=== STORED DATA ===

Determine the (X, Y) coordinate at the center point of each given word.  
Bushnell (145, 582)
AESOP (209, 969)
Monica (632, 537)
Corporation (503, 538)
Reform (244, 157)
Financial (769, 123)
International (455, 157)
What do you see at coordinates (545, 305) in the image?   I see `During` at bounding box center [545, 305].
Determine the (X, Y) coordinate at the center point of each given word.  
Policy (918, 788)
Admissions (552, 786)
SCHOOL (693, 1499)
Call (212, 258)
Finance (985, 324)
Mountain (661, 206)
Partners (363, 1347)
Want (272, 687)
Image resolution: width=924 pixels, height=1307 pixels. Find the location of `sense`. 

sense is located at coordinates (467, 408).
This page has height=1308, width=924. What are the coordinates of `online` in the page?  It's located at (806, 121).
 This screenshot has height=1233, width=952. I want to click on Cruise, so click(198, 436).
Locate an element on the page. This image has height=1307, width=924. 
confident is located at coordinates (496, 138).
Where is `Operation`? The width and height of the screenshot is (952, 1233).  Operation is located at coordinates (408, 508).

=== EXERCISE INSTRUCTIONS ===
Rewrite all of the data above, changing "Determine" to "Identify" wherever it appears and leaving everything else unchanged.

=== TASK RESULT ===
Identify the (X, Y) coordinate at the center point of each given word.  
Bushnell (145, 582)
AESOP (209, 969)
Monica (632, 537)
Corporation (503, 538)
Reform (244, 157)
Financial (769, 123)
International (455, 157)
What do you see at coordinates (545, 305) in the image?   I see `During` at bounding box center [545, 305].
Identify the (X, Y) coordinate at the center point of each given word.  
Policy (918, 788)
Admissions (552, 786)
SCHOOL (693, 1499)
Call (212, 258)
Finance (985, 324)
Mountain (661, 206)
Partners (363, 1347)
Want (272, 687)
Image resolution: width=924 pixels, height=1307 pixels. Find the location of `sense`. 

sense is located at coordinates (467, 408).
This page has height=1308, width=924. What are the coordinates of `online` in the page?  It's located at (806, 121).
 This screenshot has height=1233, width=952. I want to click on Cruise, so click(198, 436).
Locate an element on the page. This image has height=1307, width=924. 
confident is located at coordinates (496, 138).
Where is `Operation`? The width and height of the screenshot is (952, 1233).  Operation is located at coordinates (408, 508).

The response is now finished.